__SOURCE TEXT__:
— start —

Well, ladies, we have made it another year, working the best job on the planet. Being a mother has been the most humbling and beautiful experience I could ever ask for. The little souls who look to me for guidance, for permission, for help, for comfort, cuddles, and loves are the source of the most pure form of joy I believe can be felt on this Earth. It’s the closest comparison and representation to heaven I can imagine.
The realities of motherhood are evident in the back-pages of this blog. Moms have good days and bad days, and I think we’ll all do a bit of a “number” on our kids in one way or another. I was chatting with some book-club members and read about some other women’s takes on how parents influence their kids. My point that I added was very simple, but I stand by it:
I truly believe that every decision my parents made during my childhood was what they believed would be in their children's best interest -yet because of their own internal flawed nature and views, their actions were skewed and damaging in their own way. The important piece to remember is that no person is perfect: yet these imperfect people have somehow been trusted with the enormous responsibility of raising new human beings -helping to shape their characters and lives. It's the human-ness of the parents that give the kids (if they choose to take it as such) the balance of what life really has to offer. Life is not all roses and will not always come out with a satisfying ending to different circumstances. I believe the reality in which we find ourselves -and the allowance of humanity we give ourselves as parents is necessary to raise (and be ourselves) a well-rounded human being, much more able to function in a realistic world.
Mom, I have learned a million important lessons from you, and want you to know that you did something really well: I have a perspective of an imperfect person, who can see through an imperfect light how wonderful you truly are. I can’t hold either of my parents to a “standard” in which I think they should have met (even when it comes to diplomacy with car insurance!), I can only appreciate the lessons I have learned from what good and what not good happened in my child-hood. I have the ability now to communicate with others –and to have empathy with situations that I myself might not have had to live through. I have now the gift of compassion for many whom there might not be much patience or understanding. I live now with the truth that the human-face on a parent is necessary for a child to be able to grow and build their own character. I love you so dearly, and thank you for my gifts that came directly from your heart. You’re one of my sincerest heroes and I can’t begin to describe how grateful I am to be your daughter.

Happy mother’s day to all my peeps out there –be you a mother, an auntie, a friend, or a child who appreciates your own mother.

— end —

__WORK TO BE COMPLETED__: In the Mother's Day post, what does the writer call being a mother in the opening sentence?

__DATA LINES__:
— start —

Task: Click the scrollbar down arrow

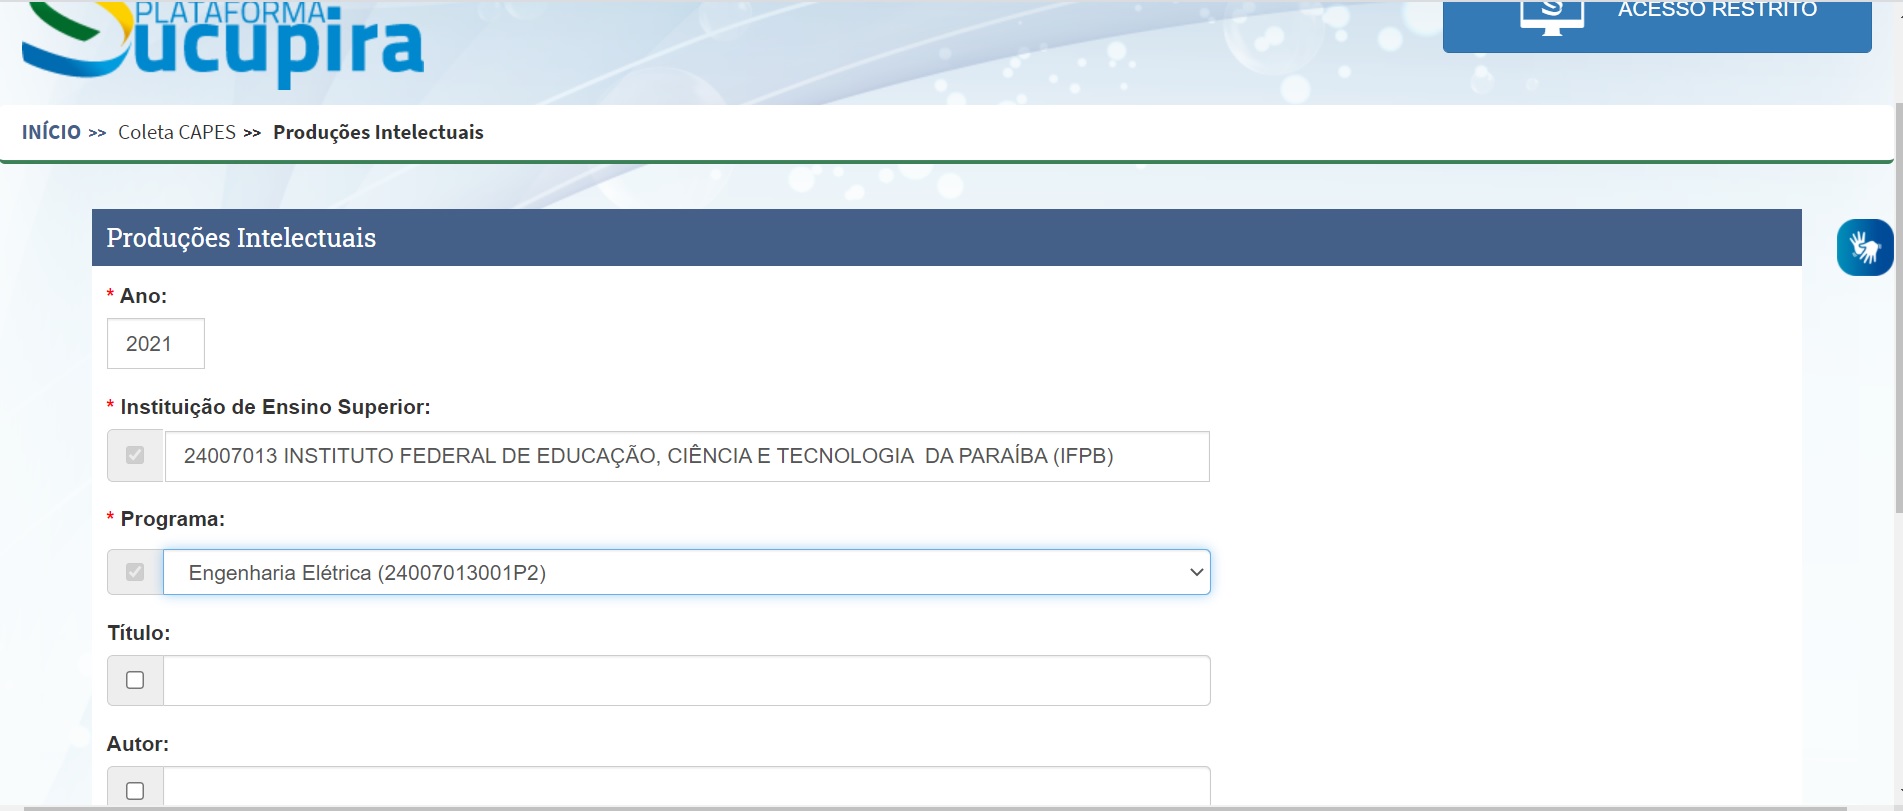Action: (x=1898, y=790)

— end —

__WRITTEN REPLY__: The best job on the planet.